[BEGIN TEXT]

I agree.. the ferals are not protected.. perhaps neon band that can be seen may help? I have yet to know of any hunters who eat pigeons..at least here in the US..so the pigeon is for fun killing IMO.. if they shoot and eat the feral pigeon that is their bussness and it is legal. but..when they kill a banded bird he should report it or let the club/owner know what fate his bird went..and respect the fact that these birds are domestically raised and belong to someone.. I think instead of being so mad at the whole thing..trying to come up with an idea so they can see the banded bird from flight so these hunter of pigeons will not have an excuse to shoot them...


----------



## Miss-Sassypants (Sep 25, 2010)

Hmm...

What goes around will surely comes back around. If that Joshua asswipe wants to gun down innocent lives to prove his tiny manhood, let him do it. Sooner or later, we will read in the papers of an idiot named Joshua in some freak accident like in the movies Final Destination (lol!). Hopefully he won't die, but suffer an excruciating pain magnified in the same way the innocent birds have suffered. The best thing for mankind is not for his death but for his repentance.

Karma will get him in due time. We don't have to sweat it.


----------



## kbraden (Mar 27, 2010)

Opening up your own anti-soar group is not the help you need. 
Everyone needs to go the the Soar No More farcebook page, found here http://www.facebook.com/pages/Soar-No-More-Decoys/117158978302952
Scroll to the bottom left, under the friends listings, click on the pale blue that says "Report Page", box pops up, click Violence or Harmful Behavior, another drop down appears, click Credible Threat of Violence, click Continue, check mark the Report to Facebook, click Continue. Done! If Facebook gets enough reports against them , the page will be removed.


----------



## honeyrobber (Apr 28, 2011)

Spiritwings and others, That was my main point. Pigeons and doves are real simular and I have been told they taste the same when you are talking wild doves and wild pigeons. Feral pigeons are not in my area and so never tried one. You have to think about the way bird hunting is done. You either use decoys to lure birds in, like duck hunting, or you jump the birds by use of a dog or walking through the field yourself. When you jump a bird the speed and reaction it takes to get a bird you will not see a band but rarely even if it is brightly colored. I would love for there to be a real solution. Hunting just for the sport of killing an animal is cruellity.

[END TEXT]

EXERCISE AIM
Please pick up the forum thread about hunters shooting banded pigeons right after its final sentence and keep it going.

[BEGIN GIVEN DATA]

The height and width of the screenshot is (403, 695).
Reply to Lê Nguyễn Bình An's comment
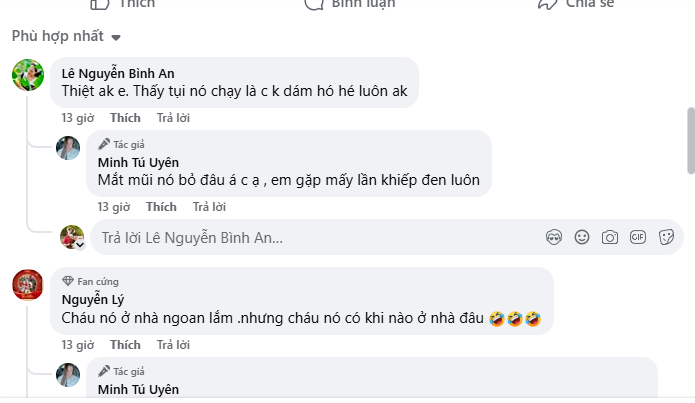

[END GIVEN DATA]

WRITTEN REPLY
----------



## Charis (Feb 11, 2007)

kbraden said:


> Opening up your own anti-soar group is not the help you need.
> Everyone needs to go the the Soar No More farcebook page, found here http://www.facebook.com/pages/Soar-No-More-Decoys/117158978302952
> Scroll to the bottom left, under the friends listings, click on the pale blue that says "Report Page", box pops up, click Violence or Harmful Behavior, another drop down appears, click Credible Threat of Violence, click Continue, check mark the Report to Facebook, click Continue. Done! If Facebook gets enough reports against them , the page will be removed.



Thank you. I did just that...reported the page.


----------



## Wingsonfire (Dec 22, 2009)

honeyrobber said:


> Spiritwings and others, That was my main point. Pigeons and doves are real simular and I have been told they taste the same when you are talking wild doves and wild pigeons. Feral pigeons are not in my area and so never tried one. You have to think about the way bird hunting is done. You either use decoys to lure birds in, like duck hunting, or you jump the birds by use of a dog or walking through the field yourself. When you jump a bird the speed and reaction it takes to get a bird you will not see a band but rarely even if it is brightly colored. I would love for there to be a real solution. Hunting just for the sport of killing an animal is cruellity.


I have heard that humans taste like rabbit and vice verse ?


----------



## Libis (Oct 8, 2010)

Wingsonfire said:


> I have heard that humans taste like rabbit and vice verse ?


I heard they taste like pork? I know sunburns smell like it sometimes?


----------



## Libis (Oct 8, 2010)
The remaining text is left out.